Andrew Evans | 2 May 2011 10:03

Re: [PATCH 2/2] datapath: Hash only the part of struct sw_flow_key populated by flow_extract().

On Sat, 2011-04-30 at 14:29 -0700, Andrew Evans wrote:
> On Fri, 2011-04-29 at 19:58 -0700, Jesse Gross wrote:
> > I was thinking about this a bit more and realized that we have to be
> > more careful about how we handle invalid packets, not just here but in
> > other places as well.  In some places if the packet is invalid then we
> > don't set length to include the invalid headers.  At first I thought
> > this was correct but it's actually a significant problem.  Take IPv6
> > for example: if the length of the packet is shorter than the IPv6
> > header then we won't include the IPv6 fields.  However, this means
> > that the extracted flow will actually match any IPv6 flow, which is
> > clearly not right.  Instead we need to include the length of the IPv6
> > fields so that we will compare them and know that we are looking at an
> > invalid packet.
> 
> Ah, now your comments about setting key_len to the end of the ipv4/ipv6
> structs makes sense to me. I'll change the code to always set the key
> length to the end of the IPv4/IPv6 structs if any of the respective
> fields are set.

Ok, I think there are only three flow key lengths that make sense:

1. to end of Ethernet headers
2. to end of IPv4 headers
3. to end of IPv6 headers

If that's true, then there's no point in incrementing the flow key
length as we go field-by-field. We should just set it to wherever the
end would be if it were valid based on the protocol information in the
packet. I was able to remove a lot of key_len assignment clutter as a
result.
(Continue reading)

Jesse Gross | 3 May 2011 00:37

Re: [PATCH 2/2] datapath: Hash only the part of struct sw_flow_key populated by flow_extract().
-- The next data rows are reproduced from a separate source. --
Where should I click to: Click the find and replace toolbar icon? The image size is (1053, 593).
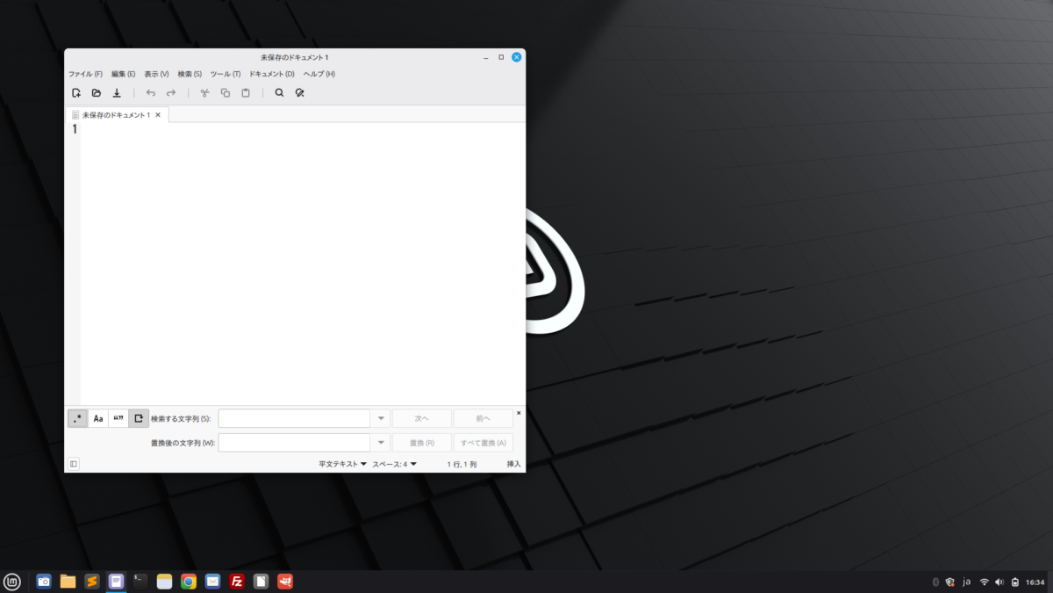(299, 93)
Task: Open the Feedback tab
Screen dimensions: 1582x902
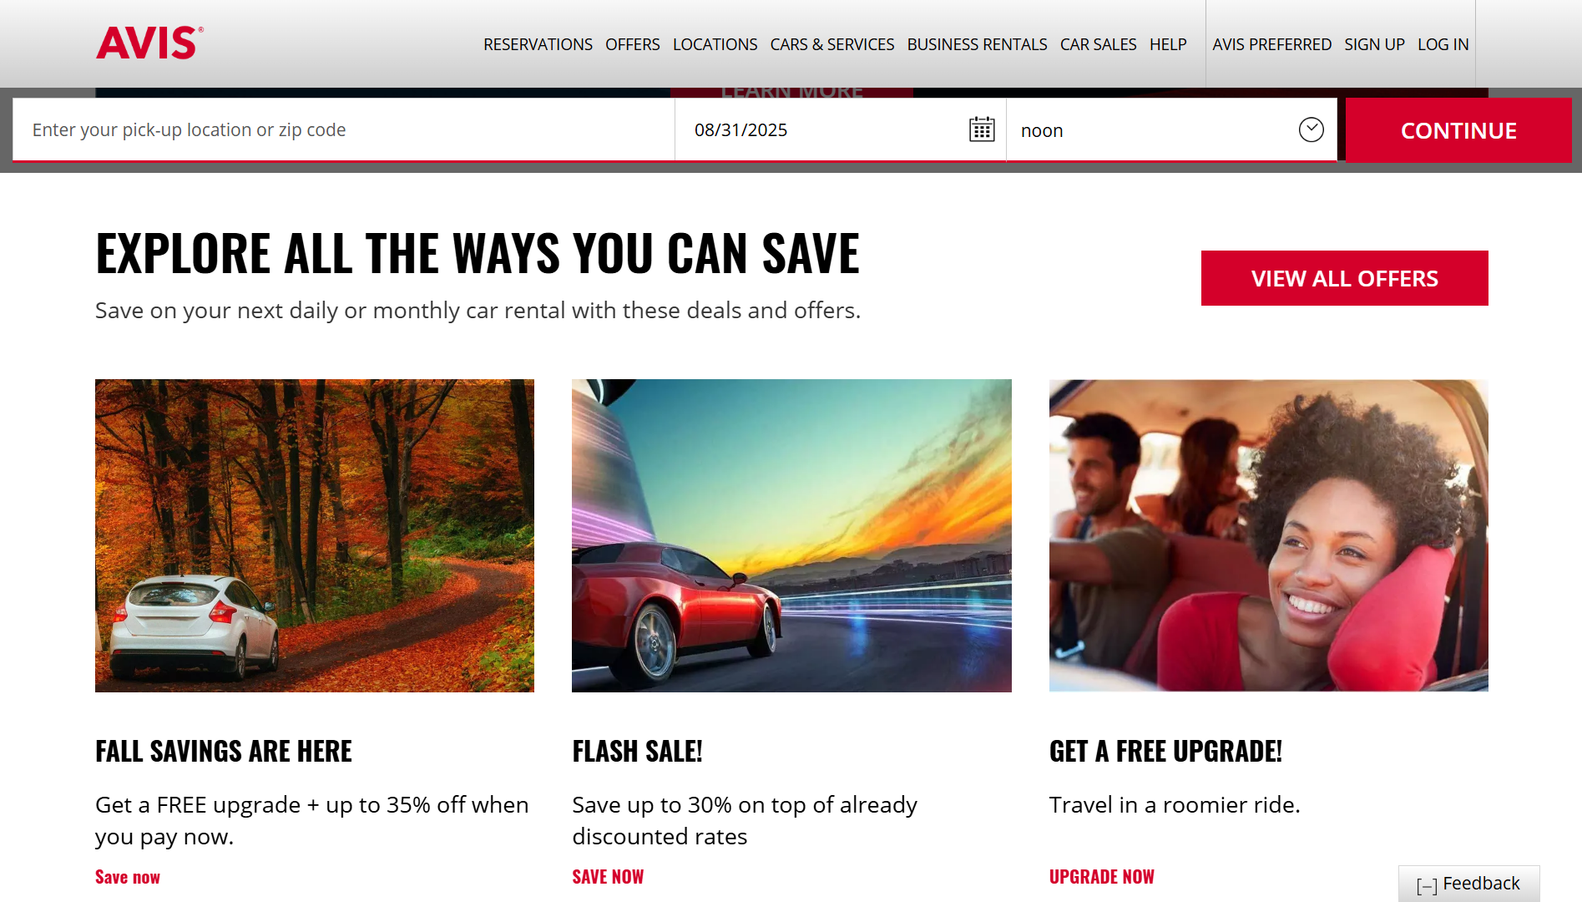Action: click(1468, 884)
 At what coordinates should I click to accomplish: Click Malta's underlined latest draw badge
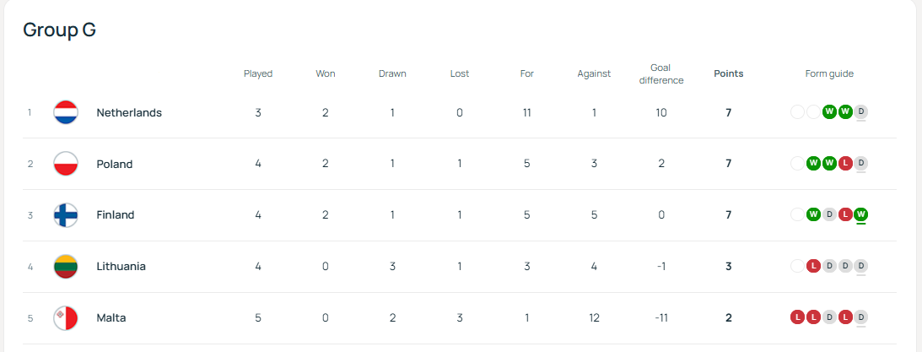pyautogui.click(x=860, y=318)
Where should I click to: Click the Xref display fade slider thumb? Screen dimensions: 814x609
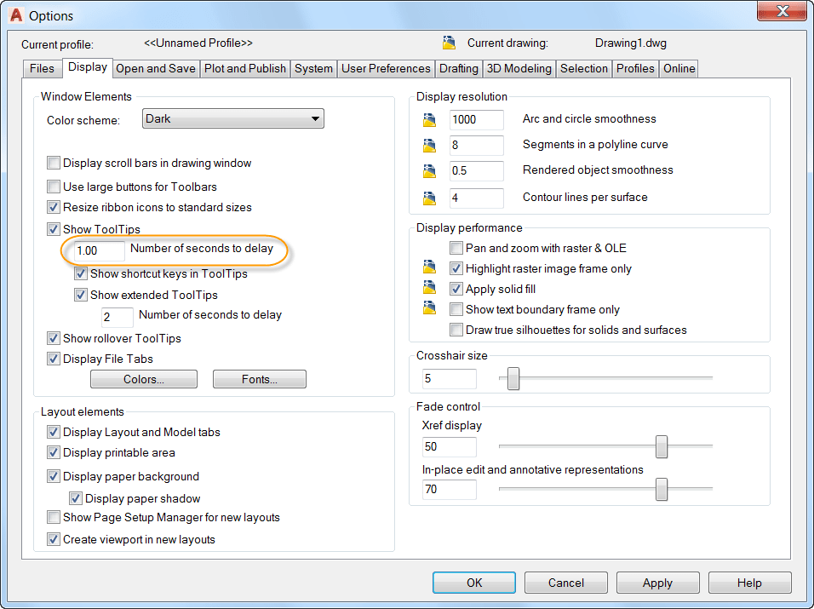[662, 446]
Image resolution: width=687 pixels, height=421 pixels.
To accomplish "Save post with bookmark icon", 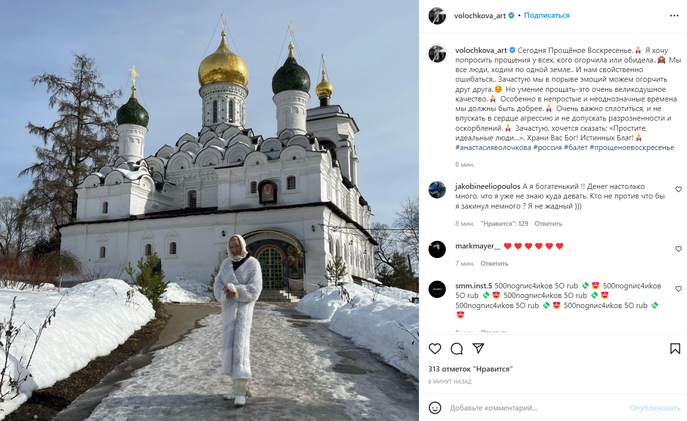I will [675, 348].

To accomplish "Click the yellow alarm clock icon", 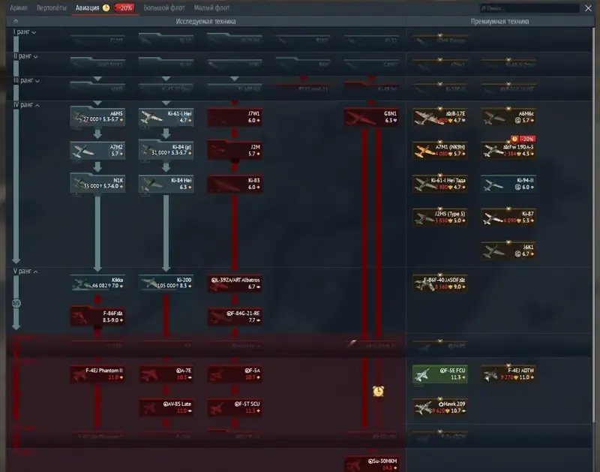I will pyautogui.click(x=378, y=391).
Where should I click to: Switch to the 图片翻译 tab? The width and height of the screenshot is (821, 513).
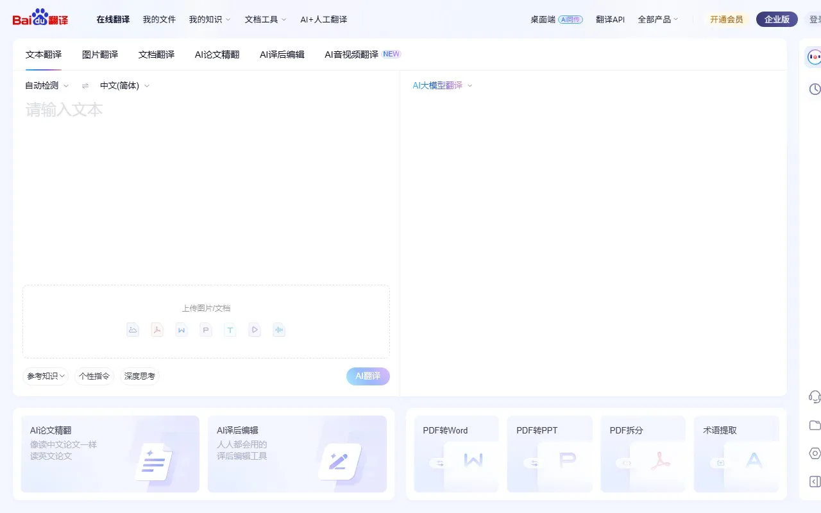pyautogui.click(x=99, y=55)
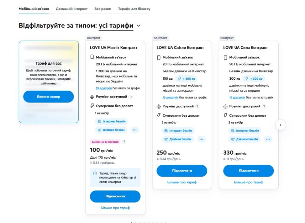This screenshot has width=305, height=223.
Task: Show more superpowers in Магніт card
Action: pos(135,130)

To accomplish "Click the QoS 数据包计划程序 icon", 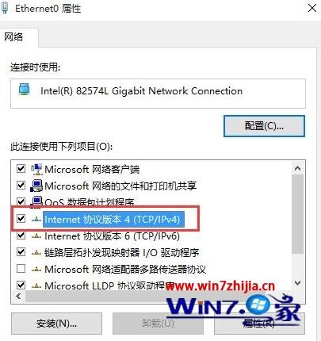I will pos(36,201).
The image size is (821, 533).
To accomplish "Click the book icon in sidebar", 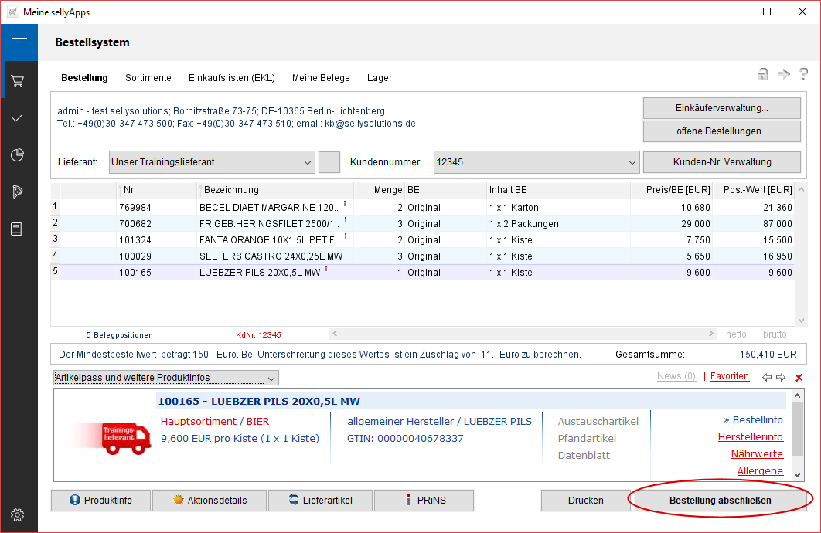I will (x=19, y=229).
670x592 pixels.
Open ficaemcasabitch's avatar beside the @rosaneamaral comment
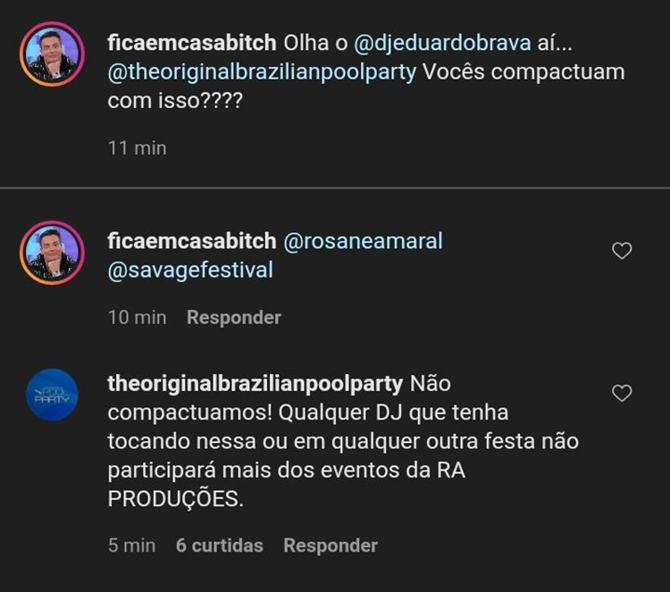click(52, 254)
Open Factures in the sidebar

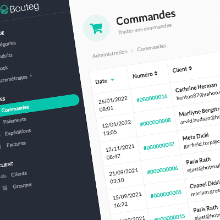click(16, 144)
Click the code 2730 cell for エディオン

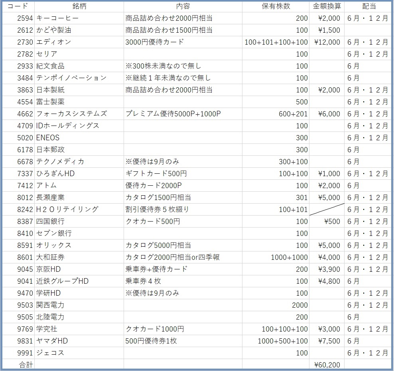(18, 42)
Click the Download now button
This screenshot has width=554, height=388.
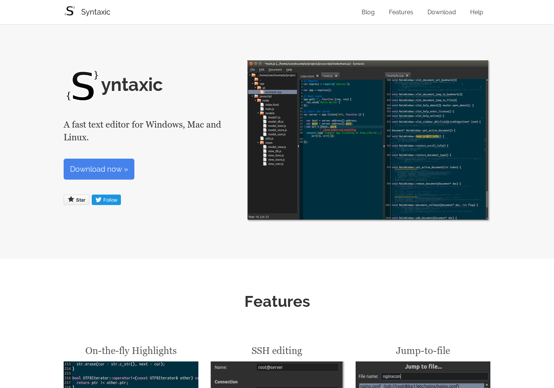(x=99, y=169)
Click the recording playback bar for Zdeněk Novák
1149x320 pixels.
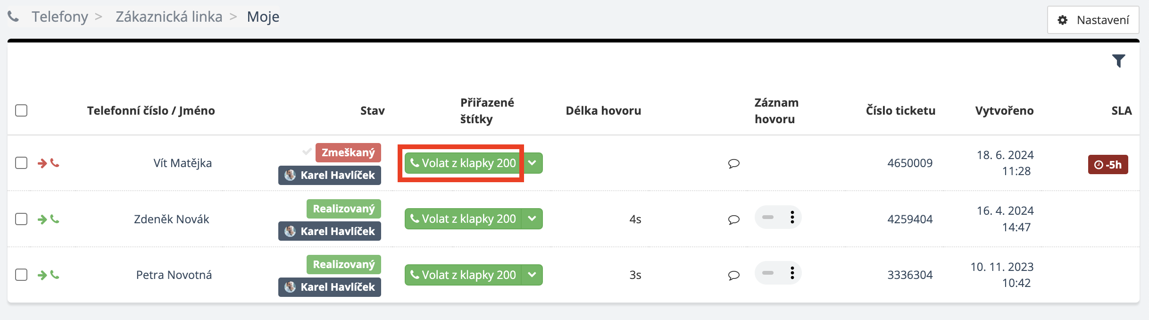768,218
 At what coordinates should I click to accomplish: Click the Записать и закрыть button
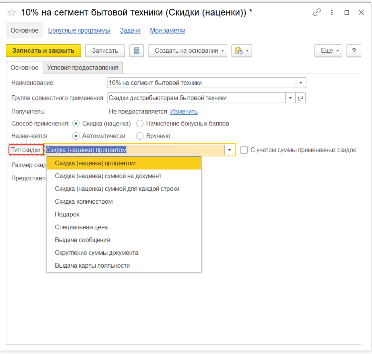[43, 51]
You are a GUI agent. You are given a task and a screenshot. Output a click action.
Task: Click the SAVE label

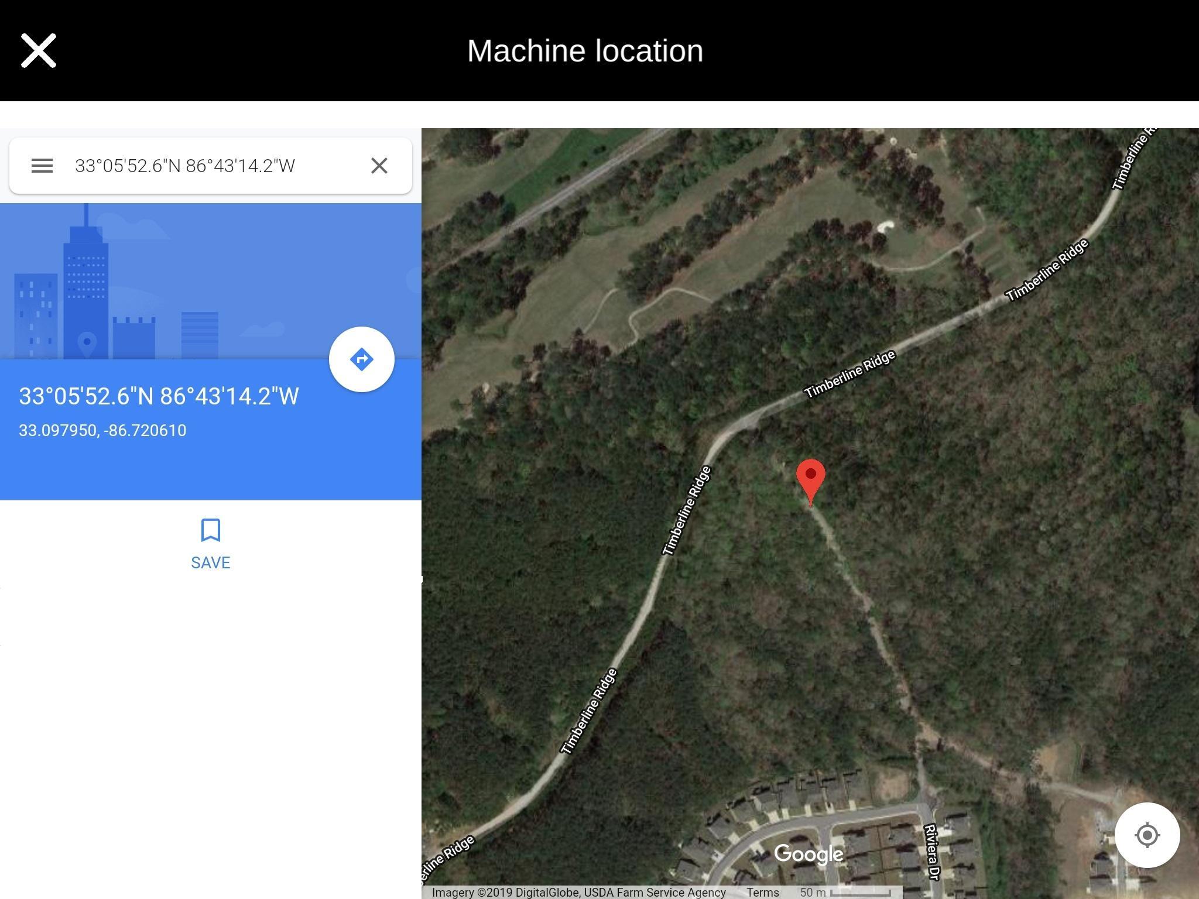point(211,562)
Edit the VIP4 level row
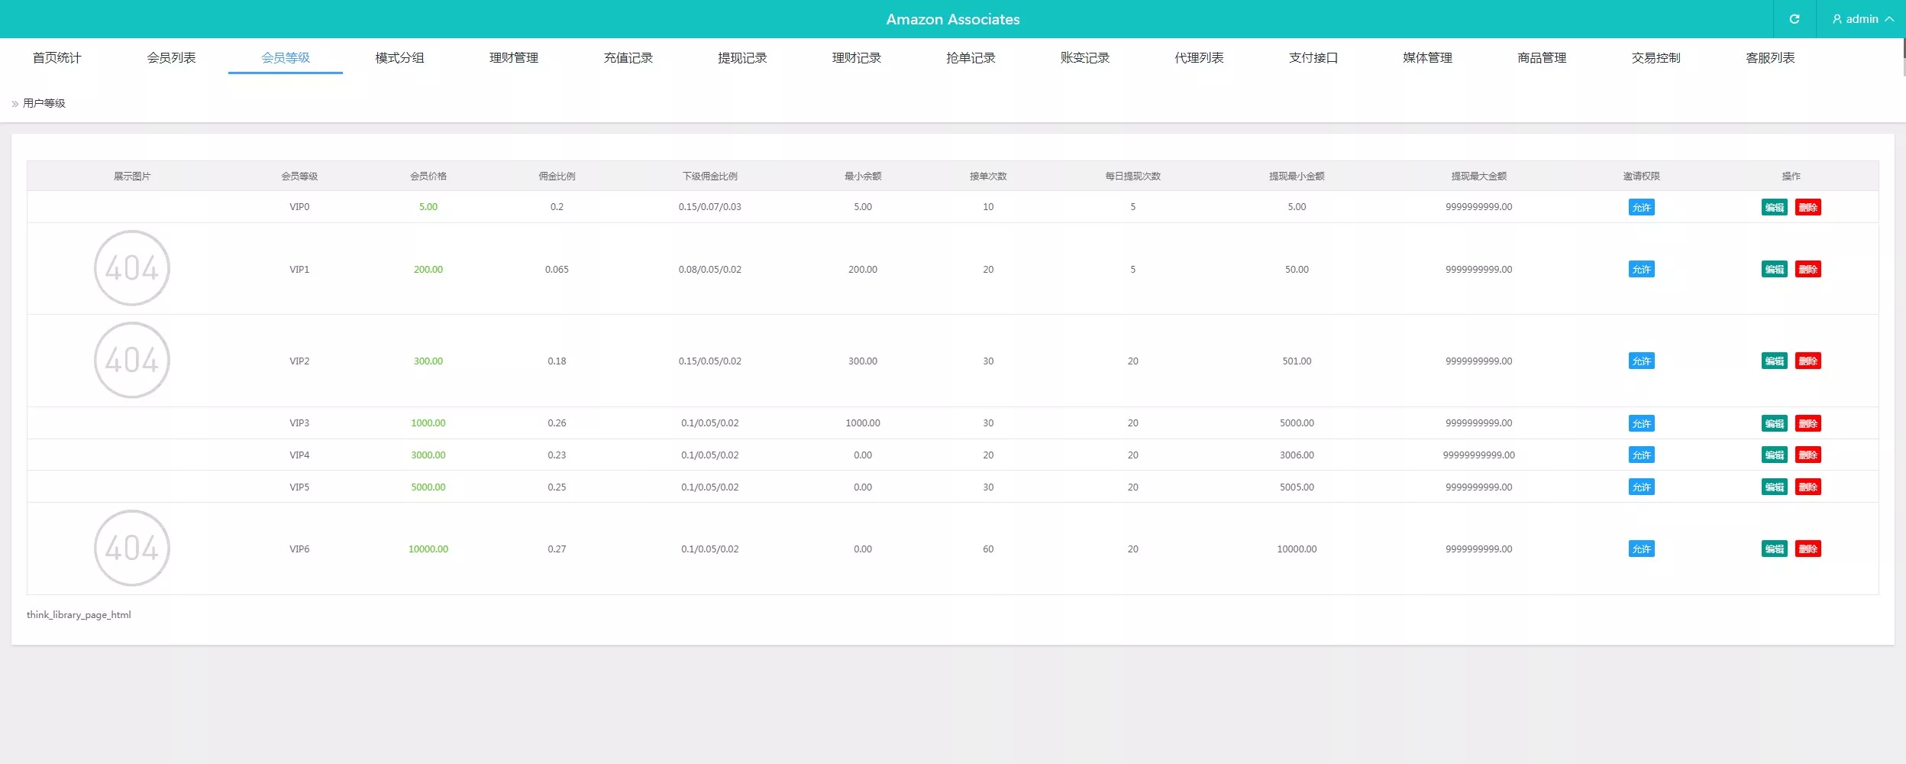 tap(1774, 455)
On Mon, May 2, 2011 at 1:03 AM, Andrew Evans <aevans@...> wrote:
> On Sat, 2011-04-30 at 14:29 -0700, Andrew Evans wrote:
>> On Fri, 2011-04-29 at 19:58 -0700, Jesse Gross wrote:
>> > I was thinking about this a bit more and realized that we have to be
>> > more careful about how we handle invalid packets, not just here but in
>> > other places as well.  In some places if the packet is invalid then we
>> > don't set length to include the invalid headers.  At first I thought
>> > this was correct but it's actually a significant problem.  Take IPv6
>> > for example: if the length of the packet is shorter than the IPv6
>> > header then we won't include the IPv6 fields.  However, this means
>> > that the extracted flow will actually match any IPv6 flow, which is
>> > clearly not right.  Instead we need to include the length of the IPv6
>> > fields so that we will compare them and know that we are looking at an
>> > invalid packet.
>>
>> Ah, now your comments about setting key_len to the end of the ipv4/ipv6
>> structs makes sense to me. I'll change the code to always set the key
>> length to the end of the IPv4/IPv6 structs if any of the respective
>> fields are set.
>
> Ok, I think there are only three flow key lengths that make sense:
>
> 1. to end of Ethernet headers
> 2. to end of IPv4 headers
> 3. to end of IPv6 headers
>
> If that's true, then there's no point in incrementing the flow key
> length as we go field-by-field. We should just set it to wherever the
> end would be if it were valid based on the protocol information in the
> packet. I was able to remove a lot of key_len assignment clutter as a
(Continue reading)

Andrew Evans | 10 May 2011 23:19

Re: [PATCH 2/2] datapath: Hash only the part of struct sw_flow_key populated by flow_extract().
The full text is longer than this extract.